The coefficients of a logistic function can be obtained through the least squares technique (Mathews 1992). The logistic growth function can be transformed into a log-linear model as follows:

$$ p_{t} = {\frac{K}{{1 + ae^{ - bt} }}} $$
(8)
$$ \begin{gathered} K = p_{t} \left( {1 + ae^{ - bt} } \right) \hfill \\ {\frac{K}{{p_{t} }}} - 1 = ae^{ - bt} \hfill \\ \log \left( {{\frac{K}{{p_{t} }}} - 1} \right) = \log \;a - bt \hfill \\ \end{gathered} $$
(9)

Equation 9 is of the linear form:

$$ M = A + Bt $$
(10)

The coefficients A and B in Eq. 10 were obtained from the least squares line that was fitted to the observed data. The coefficients a and b were then calculated as: \( a = e^{A} \) and \( b = - B. \)

Appendix 2

The Monte Carlo method proposed by Meyer and Ausubel (1999) was used to obtain parameter estimates that generate a growth function with the best fit.

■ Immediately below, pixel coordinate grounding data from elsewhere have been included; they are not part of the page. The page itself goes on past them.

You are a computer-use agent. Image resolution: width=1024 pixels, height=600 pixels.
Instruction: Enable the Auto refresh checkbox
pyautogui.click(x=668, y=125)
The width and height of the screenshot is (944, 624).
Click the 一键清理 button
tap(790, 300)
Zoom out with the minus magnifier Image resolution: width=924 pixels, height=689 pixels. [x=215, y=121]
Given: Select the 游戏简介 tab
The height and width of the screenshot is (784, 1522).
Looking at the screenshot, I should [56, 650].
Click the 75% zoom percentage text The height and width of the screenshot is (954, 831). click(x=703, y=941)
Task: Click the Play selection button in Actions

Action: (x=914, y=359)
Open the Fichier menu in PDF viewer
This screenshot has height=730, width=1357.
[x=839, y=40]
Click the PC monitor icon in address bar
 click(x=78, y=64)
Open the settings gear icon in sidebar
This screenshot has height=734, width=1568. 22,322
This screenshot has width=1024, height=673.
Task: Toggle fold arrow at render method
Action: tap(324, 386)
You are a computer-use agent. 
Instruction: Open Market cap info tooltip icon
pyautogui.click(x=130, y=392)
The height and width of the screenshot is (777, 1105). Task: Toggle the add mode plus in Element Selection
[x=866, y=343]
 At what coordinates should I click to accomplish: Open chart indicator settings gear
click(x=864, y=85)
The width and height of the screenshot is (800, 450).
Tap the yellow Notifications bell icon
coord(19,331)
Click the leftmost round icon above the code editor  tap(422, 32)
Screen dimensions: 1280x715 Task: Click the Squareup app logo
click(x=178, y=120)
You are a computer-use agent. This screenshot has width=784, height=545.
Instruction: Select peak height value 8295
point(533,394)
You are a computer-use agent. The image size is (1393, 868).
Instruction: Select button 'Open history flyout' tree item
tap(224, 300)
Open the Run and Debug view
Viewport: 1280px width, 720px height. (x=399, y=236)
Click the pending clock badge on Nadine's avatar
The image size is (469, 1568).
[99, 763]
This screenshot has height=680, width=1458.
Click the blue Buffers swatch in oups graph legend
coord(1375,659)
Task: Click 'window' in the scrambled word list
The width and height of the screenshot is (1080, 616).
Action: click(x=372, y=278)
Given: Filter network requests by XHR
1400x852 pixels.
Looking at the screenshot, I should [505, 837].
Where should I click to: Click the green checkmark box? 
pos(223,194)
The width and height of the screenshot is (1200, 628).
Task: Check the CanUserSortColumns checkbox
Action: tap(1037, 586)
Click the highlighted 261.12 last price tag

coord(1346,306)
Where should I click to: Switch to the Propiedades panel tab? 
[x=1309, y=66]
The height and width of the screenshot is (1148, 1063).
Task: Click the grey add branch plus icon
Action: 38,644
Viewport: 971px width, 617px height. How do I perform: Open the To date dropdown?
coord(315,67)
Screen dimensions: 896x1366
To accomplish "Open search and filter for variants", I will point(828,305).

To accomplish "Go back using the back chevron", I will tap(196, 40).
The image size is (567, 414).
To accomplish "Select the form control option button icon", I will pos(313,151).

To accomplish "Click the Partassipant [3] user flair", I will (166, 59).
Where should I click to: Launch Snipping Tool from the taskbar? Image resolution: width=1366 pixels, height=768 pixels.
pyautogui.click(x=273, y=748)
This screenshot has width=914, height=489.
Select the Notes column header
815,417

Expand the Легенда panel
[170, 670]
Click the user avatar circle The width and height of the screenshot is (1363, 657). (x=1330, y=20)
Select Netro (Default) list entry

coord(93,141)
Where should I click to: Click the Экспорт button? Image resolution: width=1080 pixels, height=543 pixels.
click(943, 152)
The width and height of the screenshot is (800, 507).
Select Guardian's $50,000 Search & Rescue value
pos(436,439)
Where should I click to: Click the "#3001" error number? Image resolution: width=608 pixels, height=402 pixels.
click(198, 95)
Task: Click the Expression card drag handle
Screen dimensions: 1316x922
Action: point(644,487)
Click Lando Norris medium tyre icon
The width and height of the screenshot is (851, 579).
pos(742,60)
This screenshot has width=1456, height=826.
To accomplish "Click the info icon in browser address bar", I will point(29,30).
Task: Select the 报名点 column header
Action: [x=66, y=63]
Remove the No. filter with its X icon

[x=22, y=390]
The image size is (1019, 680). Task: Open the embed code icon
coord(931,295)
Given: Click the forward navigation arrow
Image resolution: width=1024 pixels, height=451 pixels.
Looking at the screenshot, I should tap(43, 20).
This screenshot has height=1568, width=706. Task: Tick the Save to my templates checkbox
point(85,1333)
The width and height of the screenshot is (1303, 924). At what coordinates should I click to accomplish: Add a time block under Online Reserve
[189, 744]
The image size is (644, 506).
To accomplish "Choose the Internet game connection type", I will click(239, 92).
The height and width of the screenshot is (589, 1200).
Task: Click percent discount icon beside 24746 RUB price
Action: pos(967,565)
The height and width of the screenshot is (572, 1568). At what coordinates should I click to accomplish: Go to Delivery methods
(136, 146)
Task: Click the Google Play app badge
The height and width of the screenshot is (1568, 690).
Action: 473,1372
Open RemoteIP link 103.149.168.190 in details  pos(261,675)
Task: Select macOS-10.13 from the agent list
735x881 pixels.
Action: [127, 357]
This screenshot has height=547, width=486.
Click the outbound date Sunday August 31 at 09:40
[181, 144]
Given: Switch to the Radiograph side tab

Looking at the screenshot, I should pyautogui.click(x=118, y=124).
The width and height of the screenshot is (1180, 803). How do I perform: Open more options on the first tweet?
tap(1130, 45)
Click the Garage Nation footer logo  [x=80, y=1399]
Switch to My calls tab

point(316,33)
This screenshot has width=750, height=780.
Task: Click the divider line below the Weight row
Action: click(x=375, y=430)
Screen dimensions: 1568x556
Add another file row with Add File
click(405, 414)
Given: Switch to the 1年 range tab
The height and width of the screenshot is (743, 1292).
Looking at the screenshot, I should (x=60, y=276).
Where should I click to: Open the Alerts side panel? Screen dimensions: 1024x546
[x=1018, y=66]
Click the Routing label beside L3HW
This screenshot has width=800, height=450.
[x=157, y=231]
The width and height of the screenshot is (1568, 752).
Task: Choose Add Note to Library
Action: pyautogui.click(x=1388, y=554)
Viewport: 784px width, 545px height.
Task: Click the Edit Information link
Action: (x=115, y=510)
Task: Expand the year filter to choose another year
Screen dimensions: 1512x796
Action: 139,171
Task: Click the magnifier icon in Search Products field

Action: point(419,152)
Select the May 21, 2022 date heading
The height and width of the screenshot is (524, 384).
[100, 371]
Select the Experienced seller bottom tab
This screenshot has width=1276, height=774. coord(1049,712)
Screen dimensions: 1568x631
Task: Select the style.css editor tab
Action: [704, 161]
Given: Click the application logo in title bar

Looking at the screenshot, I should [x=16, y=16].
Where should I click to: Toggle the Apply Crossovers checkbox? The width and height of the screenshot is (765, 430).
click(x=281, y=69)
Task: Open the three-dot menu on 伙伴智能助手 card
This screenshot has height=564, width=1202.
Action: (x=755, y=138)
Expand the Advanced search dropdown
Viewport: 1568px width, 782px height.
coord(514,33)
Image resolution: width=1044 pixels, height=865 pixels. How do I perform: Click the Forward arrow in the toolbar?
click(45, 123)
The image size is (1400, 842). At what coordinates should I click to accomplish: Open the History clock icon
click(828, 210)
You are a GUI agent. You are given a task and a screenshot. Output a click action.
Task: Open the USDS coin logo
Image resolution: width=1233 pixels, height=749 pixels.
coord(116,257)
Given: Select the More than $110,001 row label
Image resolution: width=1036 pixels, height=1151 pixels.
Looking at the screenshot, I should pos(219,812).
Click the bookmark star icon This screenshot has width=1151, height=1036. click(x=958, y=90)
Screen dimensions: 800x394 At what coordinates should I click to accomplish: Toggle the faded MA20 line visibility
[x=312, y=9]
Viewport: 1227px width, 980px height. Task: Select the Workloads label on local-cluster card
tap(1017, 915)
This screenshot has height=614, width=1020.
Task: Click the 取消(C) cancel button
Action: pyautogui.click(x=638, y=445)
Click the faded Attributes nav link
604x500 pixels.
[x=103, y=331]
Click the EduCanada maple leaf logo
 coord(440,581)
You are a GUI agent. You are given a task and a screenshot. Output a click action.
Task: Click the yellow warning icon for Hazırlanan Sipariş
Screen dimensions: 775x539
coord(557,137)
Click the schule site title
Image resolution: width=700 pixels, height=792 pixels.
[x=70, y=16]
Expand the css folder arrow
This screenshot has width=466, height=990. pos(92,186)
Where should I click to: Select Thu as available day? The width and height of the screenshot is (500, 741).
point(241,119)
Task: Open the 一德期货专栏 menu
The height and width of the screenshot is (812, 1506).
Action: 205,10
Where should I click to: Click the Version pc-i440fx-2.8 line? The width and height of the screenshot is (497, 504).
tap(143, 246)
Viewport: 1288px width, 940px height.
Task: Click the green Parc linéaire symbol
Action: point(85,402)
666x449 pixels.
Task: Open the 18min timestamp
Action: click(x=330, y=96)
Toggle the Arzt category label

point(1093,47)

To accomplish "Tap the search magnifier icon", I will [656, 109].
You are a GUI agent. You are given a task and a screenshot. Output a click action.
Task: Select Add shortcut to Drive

The following algorithm was applied in the estimation process:

  1. 1.

    A domain of possible values of g and K k is defined.

  2. 2.

    The initial knowledge stock value is estimated.

  3. 3.

    Deterministic computations are performed using the log-linear model to determine the coefficients a k and b k for the domain defined in Step 1.

  4. 4.

    The values that generate the growth function with the best fit are opted for estimating the parameters of the logistic function.

  5. 5.

    Go back to Step 2 to refine the initial knowledge stock value if the fit of the function is unsatisfactory.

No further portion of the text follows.